### WHAT YOU HAVE TO DO
In the records below, copy word for word the lines from the one containing "At what coordinates" through the end of the records, both included. Omit the pictures from your copy.

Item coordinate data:
##########
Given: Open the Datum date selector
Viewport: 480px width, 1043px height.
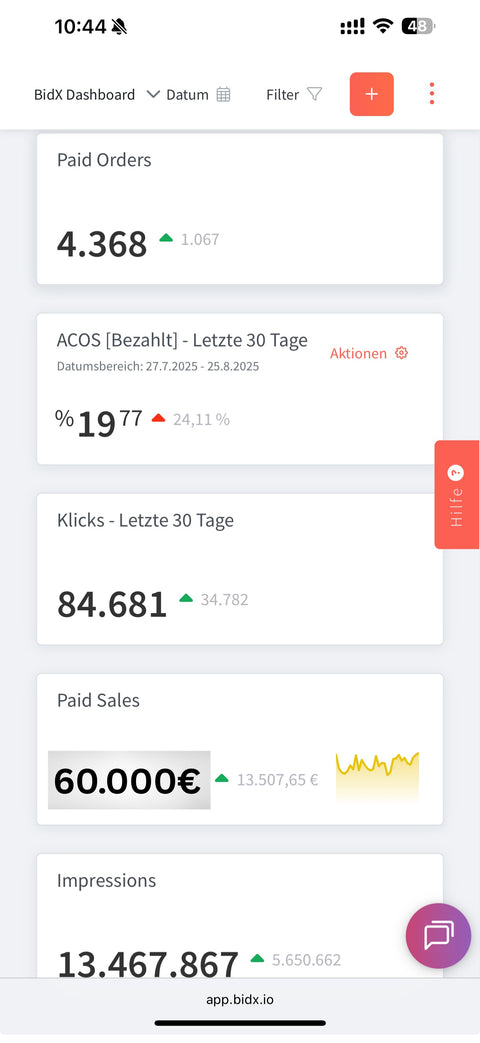Looking at the screenshot, I should pyautogui.click(x=198, y=94).
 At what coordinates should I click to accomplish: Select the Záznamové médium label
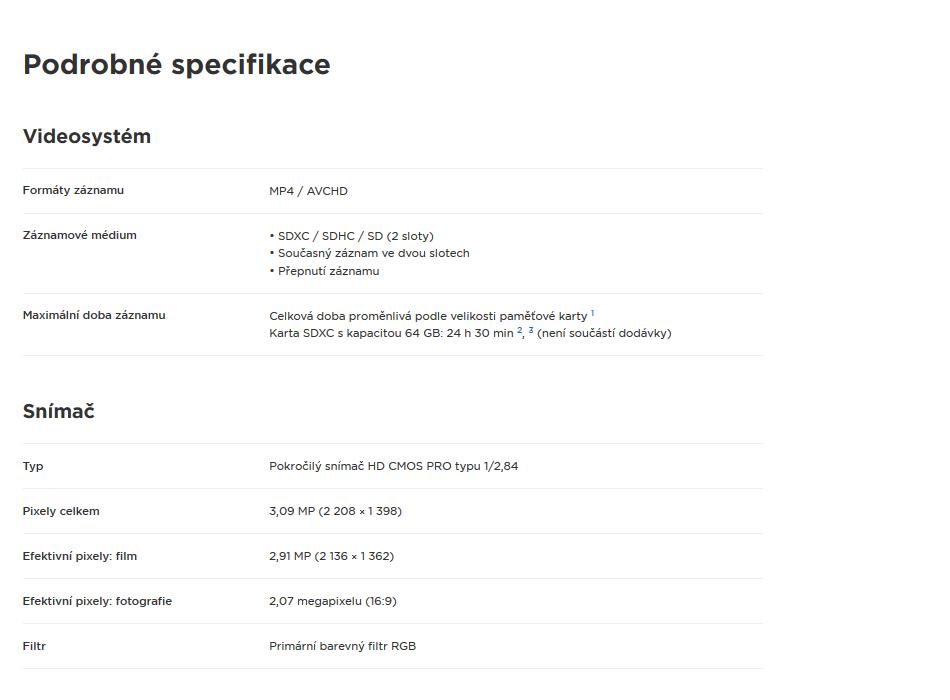tap(79, 235)
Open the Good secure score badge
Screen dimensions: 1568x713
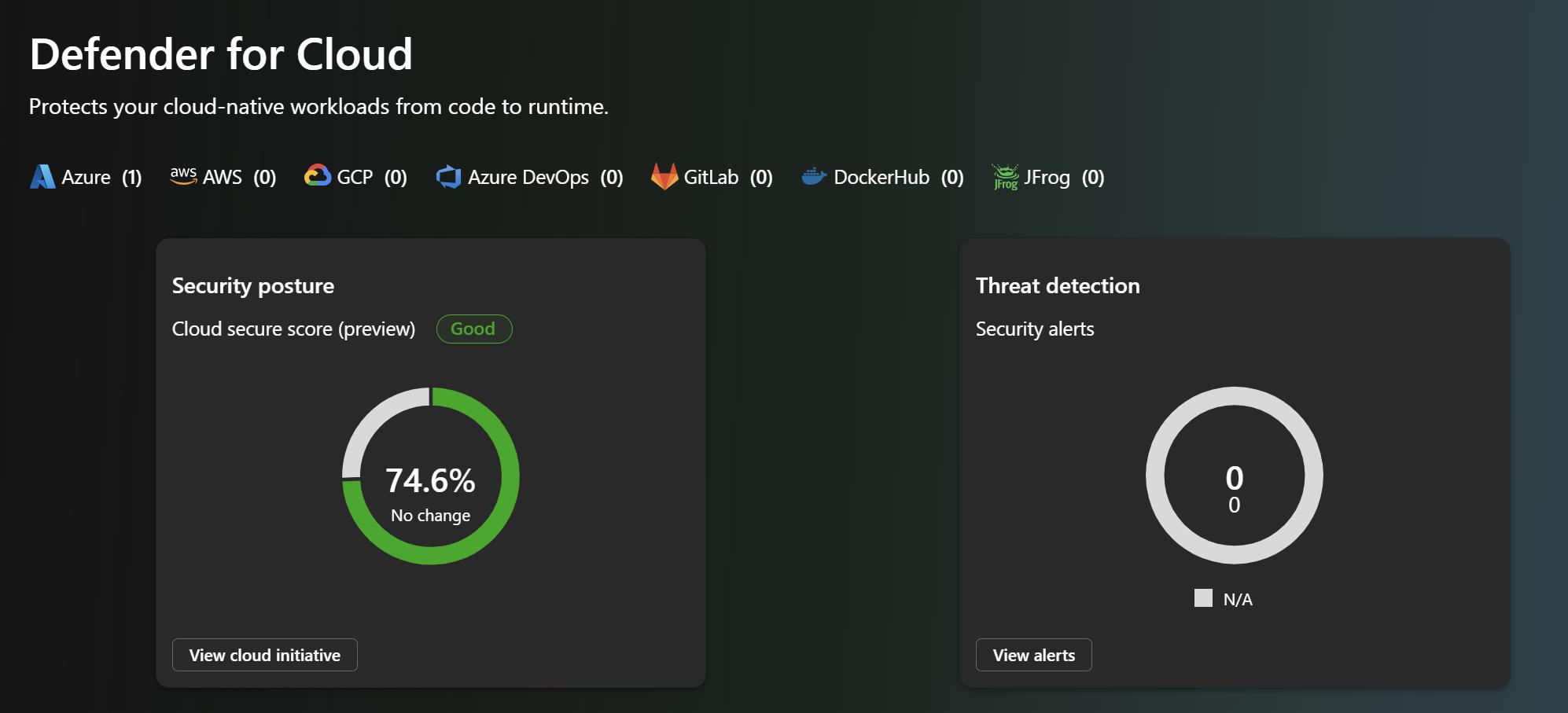(473, 329)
##########
### ANSWER
 At what coordinates should I click to accomplish: Select the Záznamové médium label
tap(79, 235)
Open the Good secure score badge
Screen dimensions: 1568x713
(473, 329)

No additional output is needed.